▶ [TEXTO FORNECIDO]:
======

Estudos realizados com dados do Censo Agrícola de 2006 mostram, com detalhes precisos e contundentes, que decisões gerenciais equivocadas afetaram a rentabilidade das propriedades rurais, determinando que mais da metade dos fazendeiros brasileiros, de todas as faixas de renda, tivessem prejuízos. 

Para chegar a essa conclusão, os pesquisadores Daniela Rocha, Eliseu Alves e Geraldo Souza separaram quem teve renda líquida positiva de quem teve renda negativa e calcularam, para cada grupo, em cada faixa de renda, a despesa média por hectare, verificada em cada tipo de estabelecimento rural.

Calcularam também duas medidas de produtividade: o rendimento médio obtido em cada hectare, dividindo a renda bruta média pela área explorada, e a produtividade total do fatores (ptf) de produção, dividindo a renda bruta média das propriedades pela despesa total média. 

A tabela 8, do estudo publicado na Revista de Política Agrícola, mostra, na coluna Dispêndio, para a maioria das faixas de renda consideradas, que os produtores com renda líquida negativa (rl<0) tiveram, em média, uma despesa por hectare muito maior do que os produtores de renda líquida positiva (rl>=0), o que já sugere algum descontrole contábil. A única exceção a essa regra foram os produtores com renda mensal entre 10 e 200 salários mínimos, faixa de renda na qual os mal sucedidos gastaram um pouco menos que os bem sucedidos. 

Tabela 8. Classes de renda bruta em salário mínimo mensal e de renda líquida, Dispêndio por hectare, Rendimento (renda bruta por hectare) e ptf (renda bruta por dispêndio total).

Classes slm

R. líquida

Dispêndio (R$/ha)

Rendimento (R$/ha)

Ptf(rb/disp. total)

(0 a 2]

rl >=0

133,83

262,65

1,96

rl<0

242,34

42,97

0,18

(2 a 10)

rl >=0

345,57

685,41

1,97

rl<0

388,68

144,47

0,37

(10 a 200]

rl >=0

551,35

1.385,13

2,51

rl<0

540,28

219,52

0,41

Mais de 200

rl >=0

660,92

2.450,50

3,71

rl<0

1.537,68

478,19

0,31

Fonte: ALVES et al, Lucratividade da agricultura. Revista de Política Agrícola, ano 21, n. 2, p. 45-63, abr./maio/jun. 2012.

Legenda - >=0: maior ou igual a zero; <0: menor que zero.

 

Mas, o que realmente diferenciou os dois grupos foi o rendimento obtido, ou seja, a renda bruta gerada em cada hectare: enquanto os bem-sucedidos conseguiram, como retorno do seu investimento, o dobro, o triplo e até mesmo quase o quádruplo do dispêndio realizado, os mal-sucedidos não obtiveram, como renda bruta, nem mesmo a metade do que gastaram. Ou seja, tiveram uma taxa de retorno negativa.

======

▶ [DADOS]:

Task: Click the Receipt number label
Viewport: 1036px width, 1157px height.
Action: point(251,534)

======

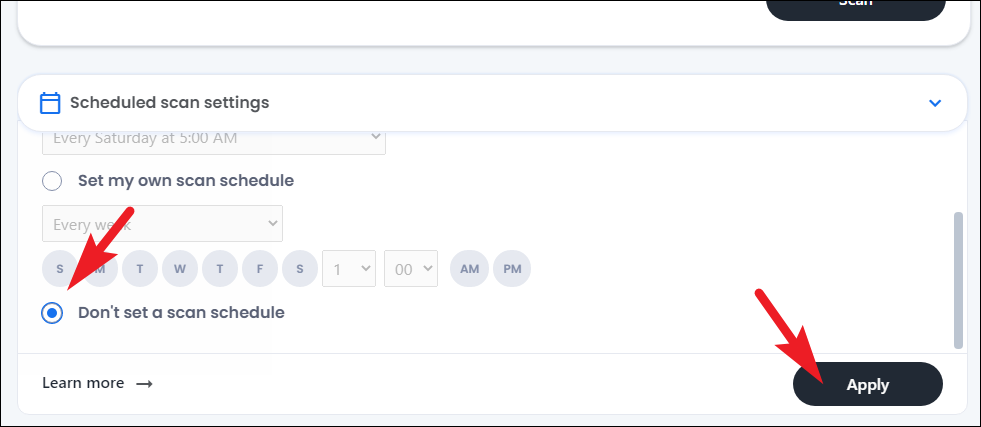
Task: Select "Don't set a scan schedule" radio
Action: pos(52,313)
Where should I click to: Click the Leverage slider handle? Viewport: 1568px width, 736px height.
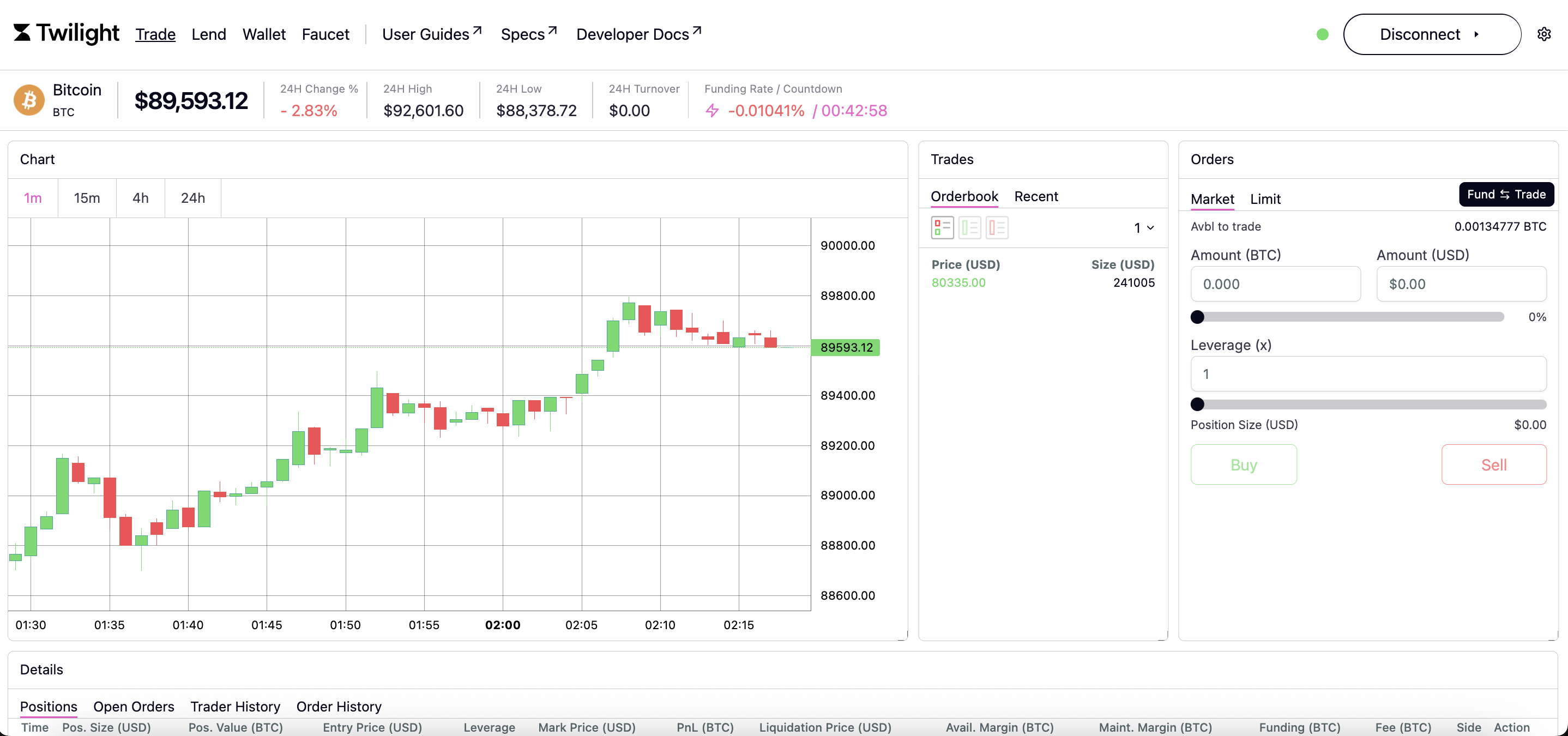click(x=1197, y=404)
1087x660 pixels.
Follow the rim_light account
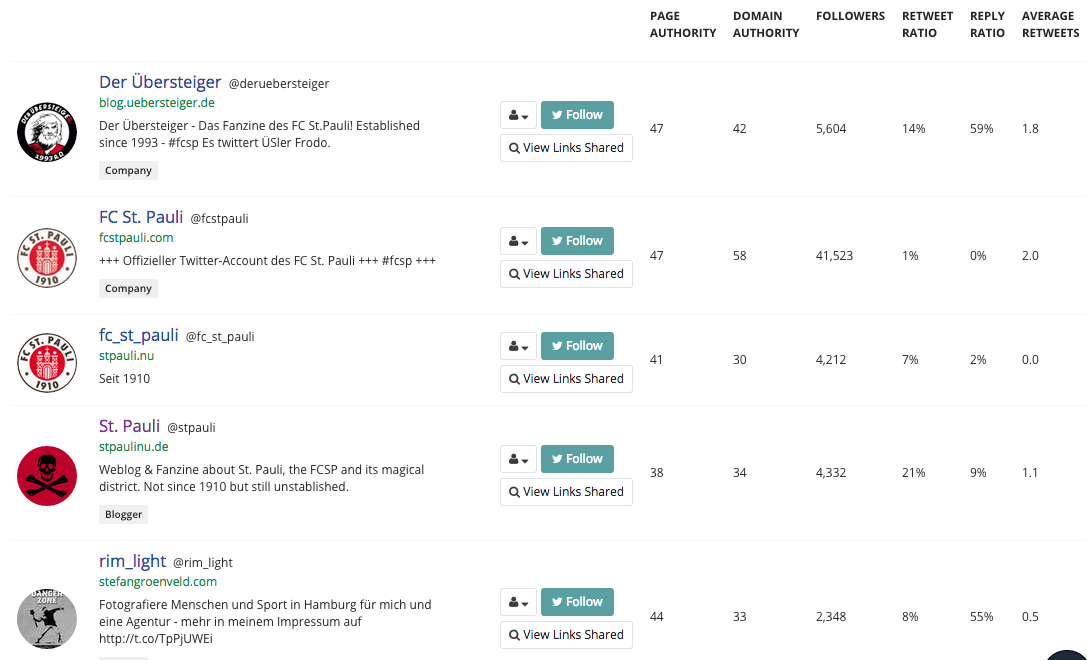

======

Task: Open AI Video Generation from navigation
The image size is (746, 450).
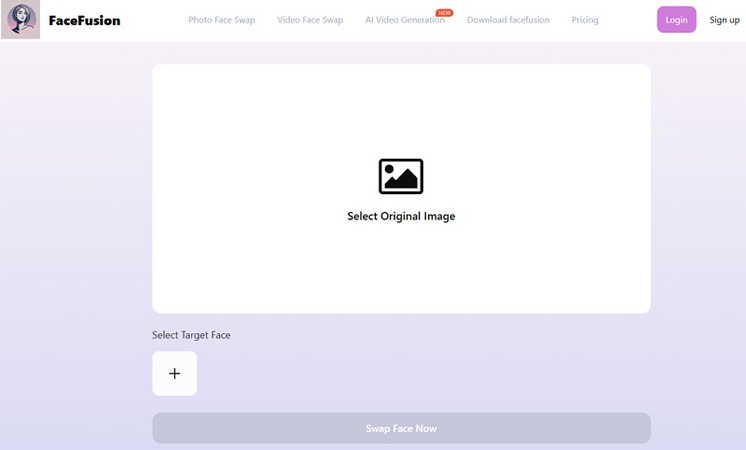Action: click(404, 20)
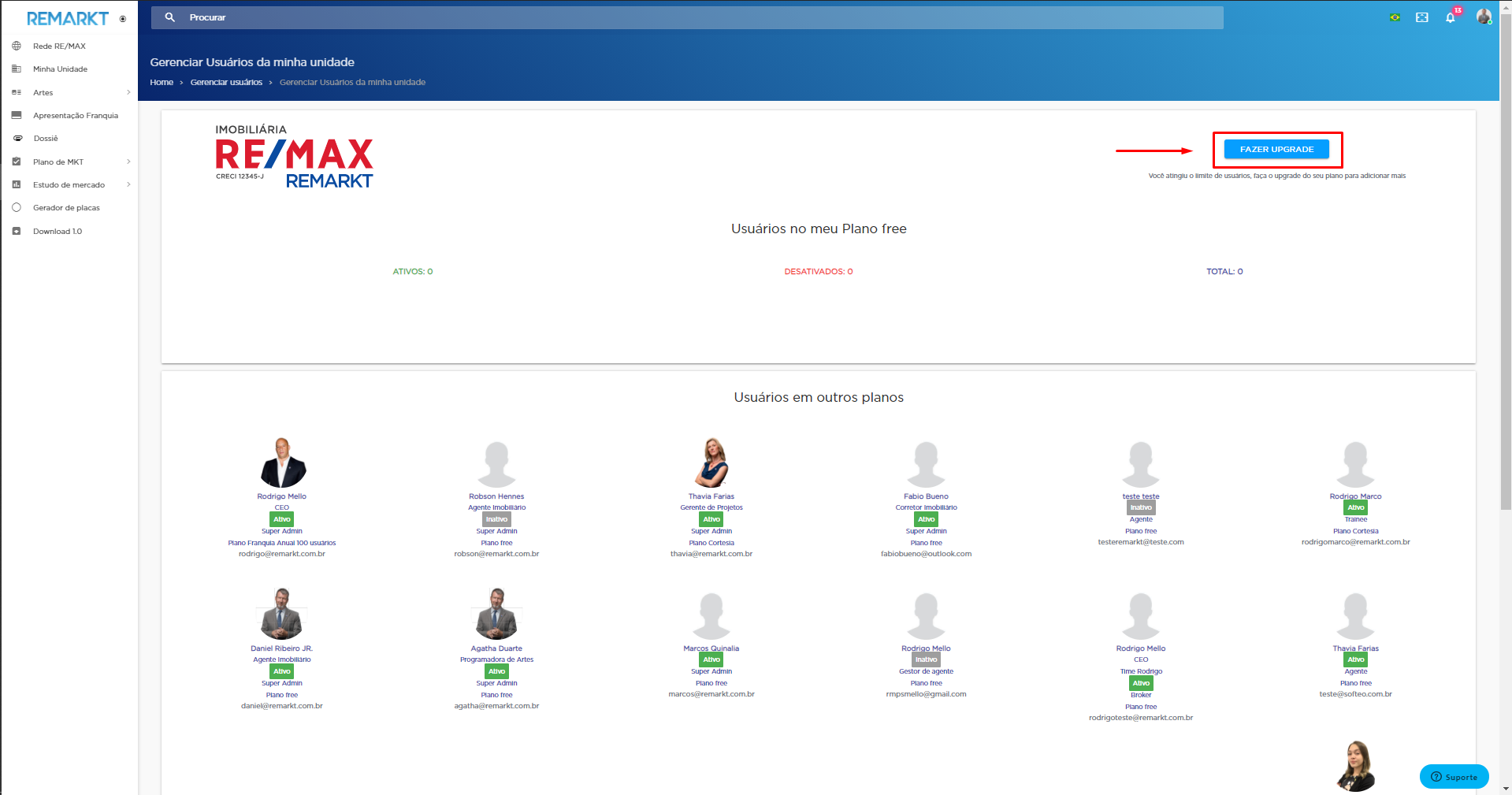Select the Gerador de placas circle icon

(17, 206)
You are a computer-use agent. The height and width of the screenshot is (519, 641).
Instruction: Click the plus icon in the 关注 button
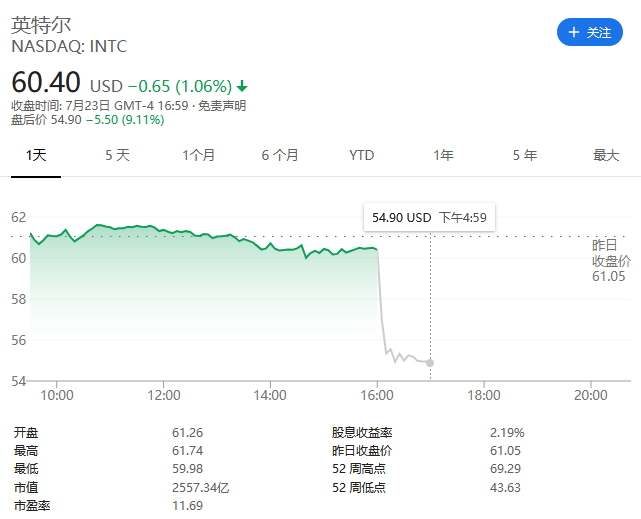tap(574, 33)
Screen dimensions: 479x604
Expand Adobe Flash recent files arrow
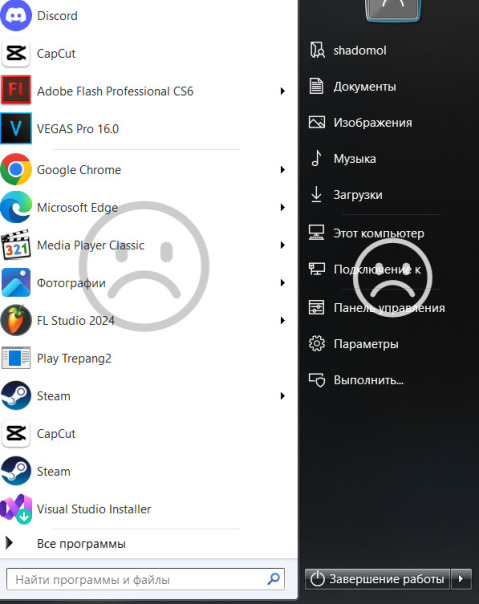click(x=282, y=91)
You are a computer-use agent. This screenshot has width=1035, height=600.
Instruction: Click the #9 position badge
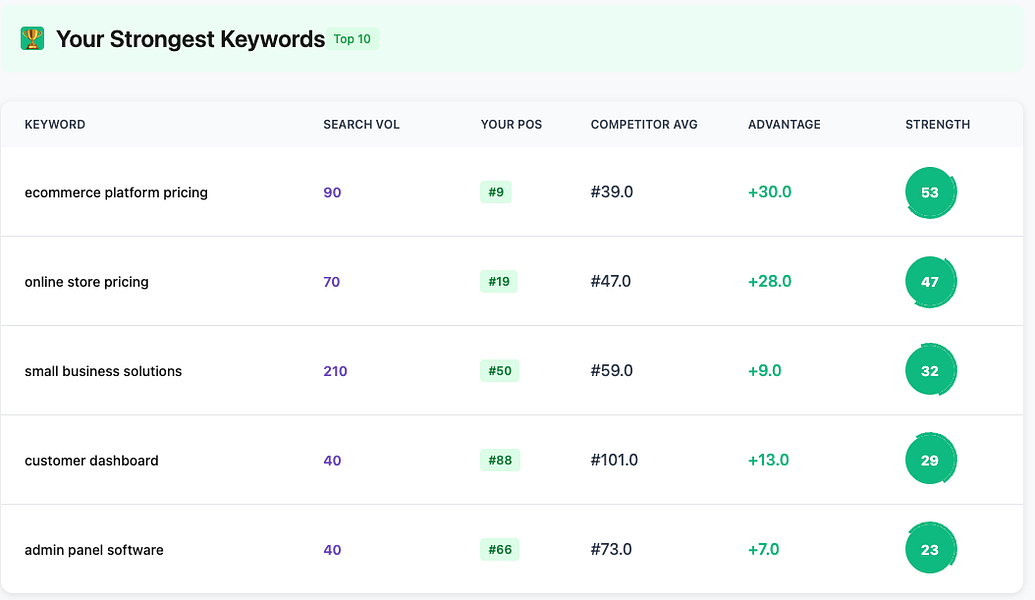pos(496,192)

======

▶ [EXERCÍCIO PROPOSTO A]: Liste os pesquisadores citados no texto sobre a rentabilidade das propriedades rurais.
▶ [EXERCÍCIO PROPOSTO B]: Prossiga com o texto sobre a rentabilidade das propriedades rurais a partir da última frase apresentada.

▶ [RESPOSTA A]: Daniela Rocha, Eliseu Alves e Geraldo Souza.

▶ [RESPOSTA B]:
Os pesquisadores observam que esta situação pode acontecer quando se tem uma quebra significativa na produção, em razão de problemas tais como seca prolongada, excesso de chuvas, geadas ou intenso ataque de pragas. Nessas situações, os efeitos de fatores como sementes e animais melhorados ou adubação são bloqueados, não gerando os ganhos de produção esperados. Mas, essas catástrofes normalmente são ocasionais e confinadas em determinados pontos do território. Não ocorrem em todo o país, e muito menos para um número tão grande de produtores ao mesmo tempo.

Mas, os erros de administração e de gestão tecnológica podem ser constantes e generalizados em todas as regiões, e afetam, de maneira negativa, a eficiência de qualquer dos fatores envolvidos na produção, quais sejam, o capital (recursos financeiros, máquinas e equipamentos), o trabalho (mão de obra, empreitas, etc.), e a terra (corretivos, fertilizantes, defensivos, plantas e animais melhorados, etc.), gerando renda líquida negativa. 

A questão crucial é que os fatores estão interligados e o baixo desempenho de um fator afeta a eficiência do outro, prejudicando a rentabilidade. Os fazendeiros estão sempre muito atentos à questão da produtividade da terra, melhorando a correção e adubação do solo, usando sementes mais produtivas. Mas, o baixo uso de mecanização ou a falta de irrigação deixa terra sem ser cultivada ou prejudica o efeito de sementes e adubos. E aí, usando a melhor tecnologia, às vezes o produtor está tendo prejuízos.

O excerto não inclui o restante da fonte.